Now, let’s start with the good things about Your Planet Or Mine?. I like that Jana is a senator who actually does something. There are many romance novels that have First Ladies or President’s daughters who behave like they are the reincarnations of Princess Diana, dirtying their fingers only to attend charity functions before moaning or weeping about what a gilded cage they are trapped in. Jana, however, actively goes around campaigning or doing things related to her office. While her grandfather encourages her to be become the first female President of United States and Jana dotes on him, it seems that Jana’s accomplishments are achieved on her own without having some daddy or father figure bend some corners to help her out. I like that. Like many romance novels with a political main character, the heroine’s party affiliation is not made clear here but she supports environmental issues and her father’s problems can more or less be said to be similar to a recent President’s problems of a similar nature.
And, er, that’s it about the good thing, I’m afraid.
I don’t mind the fact that the science-fiction elements of this story borrow heavily from popular and even classic movies of the genre – there are enough moments where it’s clear that Ms Grant is paying homage to these movies with her tongue firmly against her cheek. But the atmosphere and the premise of this story are too familiar for their own good, as Ms Grant has done stories of this nature several times before, and it isn’t long before the pacing, the story developments, and the twists all feel like the Ghosts of Christmases Past and Present (looking just like LoveSpell editors) knocking on my window pane and moaning at my ears, “How you seen Susan Grant? I think we’ve lost her somewhere along the way.” It’s not that the story or the characters are exactly the same as the author’s previous books, let me make this clear, it’s just that there are too many things about this book that make it feel very familiar compared to those books.

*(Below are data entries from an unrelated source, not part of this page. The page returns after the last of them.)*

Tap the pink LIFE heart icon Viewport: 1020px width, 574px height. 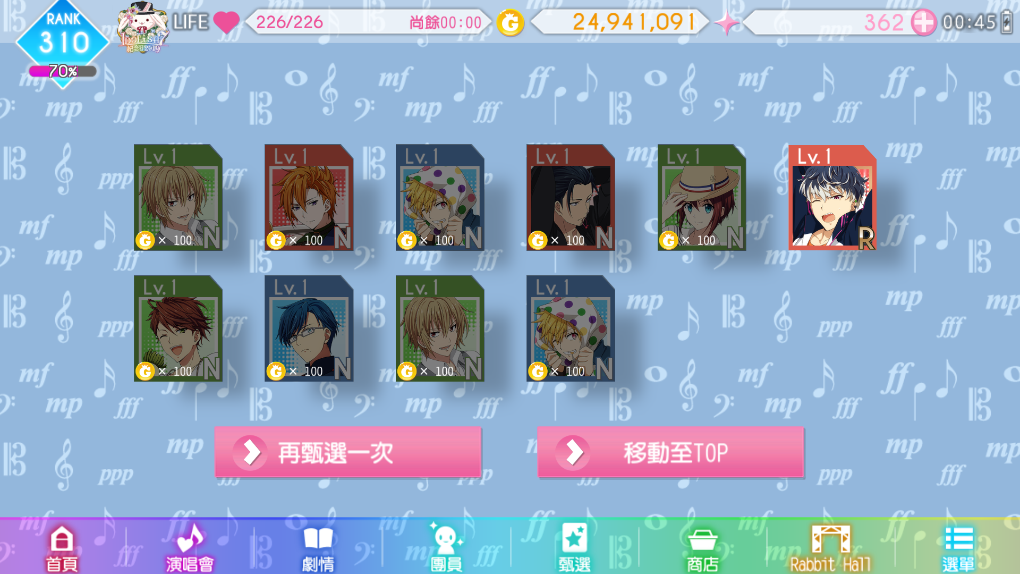pos(226,22)
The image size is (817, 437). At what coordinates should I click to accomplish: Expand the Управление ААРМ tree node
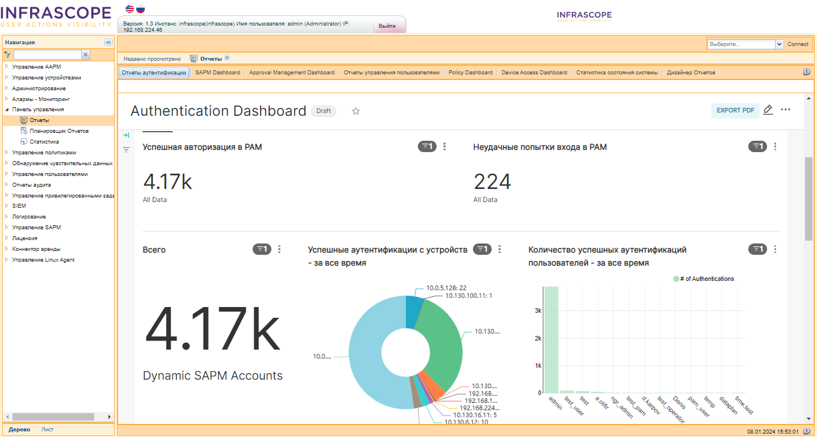[7, 67]
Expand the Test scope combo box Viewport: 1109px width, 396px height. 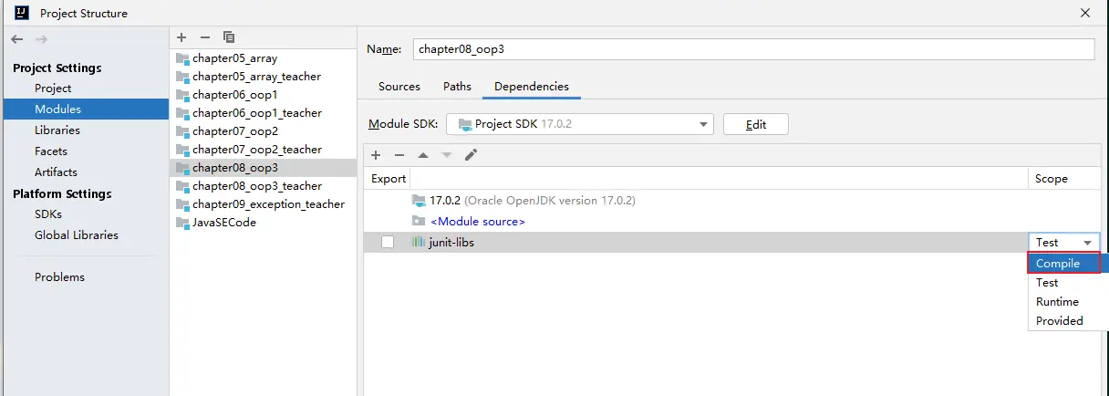click(1063, 242)
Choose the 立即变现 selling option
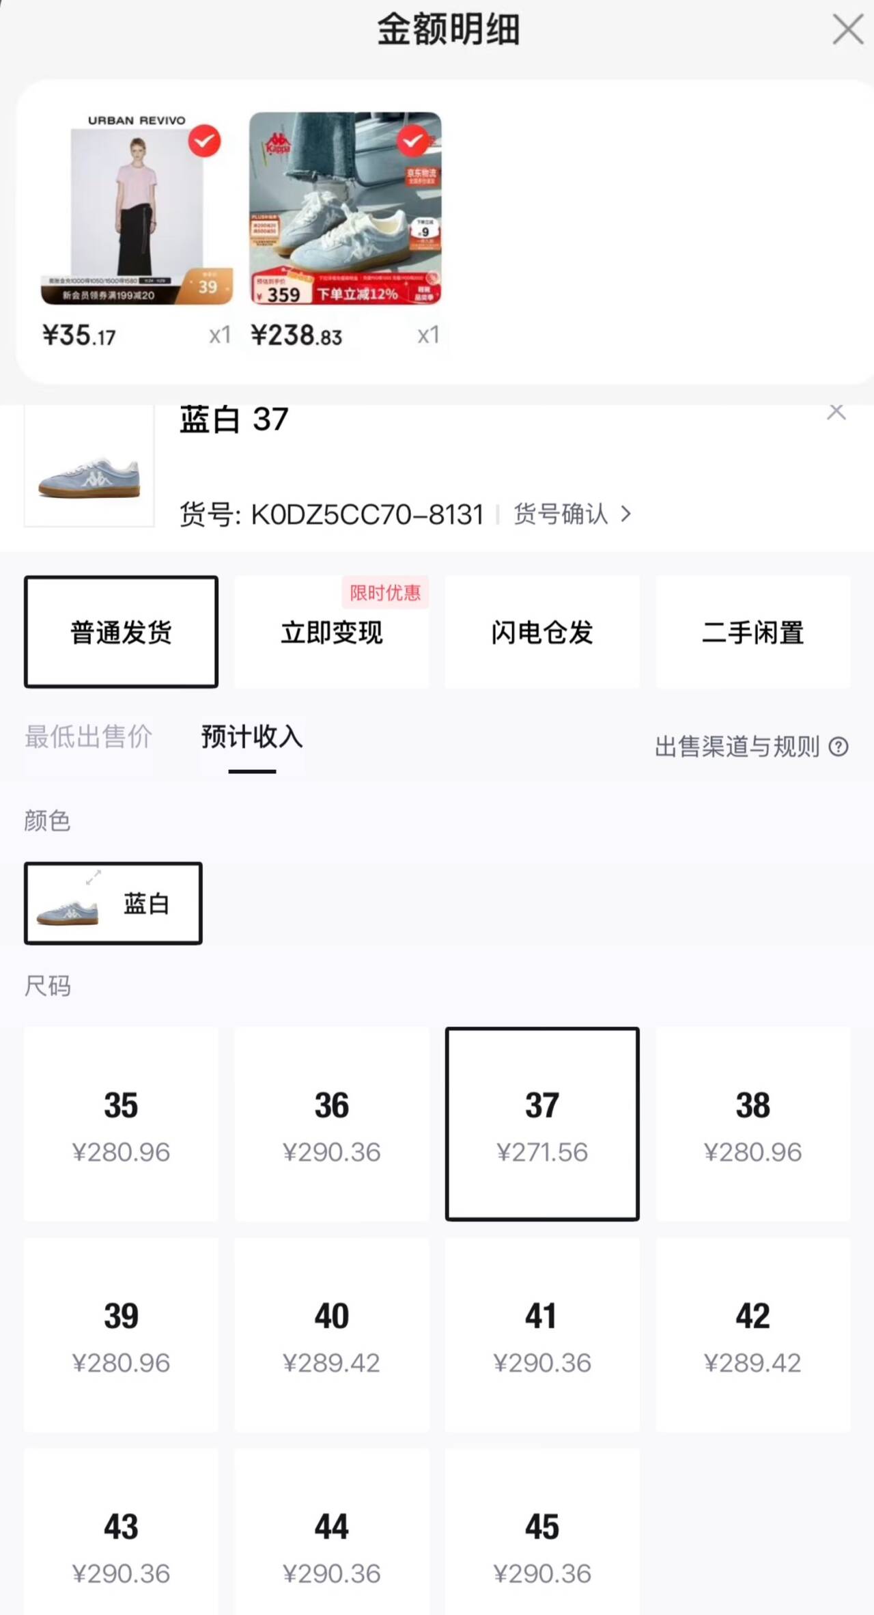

I’m also a little iffy about the fact that right after they meet again after twenty years, Jana and Cavin are telling each other how much they have always loved the other person and starting to think of how their babies will look like. Hello? They were kids when they last met! What will happen to true love now if she learns that he belches heavily after a meal? These two really don’t know each other and a little more development in their romance would have made it more credible. While on one hand a man willingly turn traitor just to come warn the woman he loves of the danger her planet is in can be quite romantic (if very, very foolish), the fact that Cavin is doing this for a girl he known for a few hours each night for three nights twenty years ago makes him come off as somewhat addled in the head.
There are some minor complains that actually don’t really compare to the two big flaws I’ve mentioned above (such as, for example, Jana’s lack of curiosity about Cavin’s planet or the reason why the assassin is after them – instead she is more busy wondering about whether or not she should snog her alien hunk). The main thing here is that I’d like to see a more credible romance, or, if Ms Grant would just prefer to concentrate on the excitement of the chase in her story, at least an adventurous romance then that doesn’t remind me way too much of the books she has written before. Some variations to the theme that the author wishes to carve as a niche for herself in the her upcoming books will be most welcome.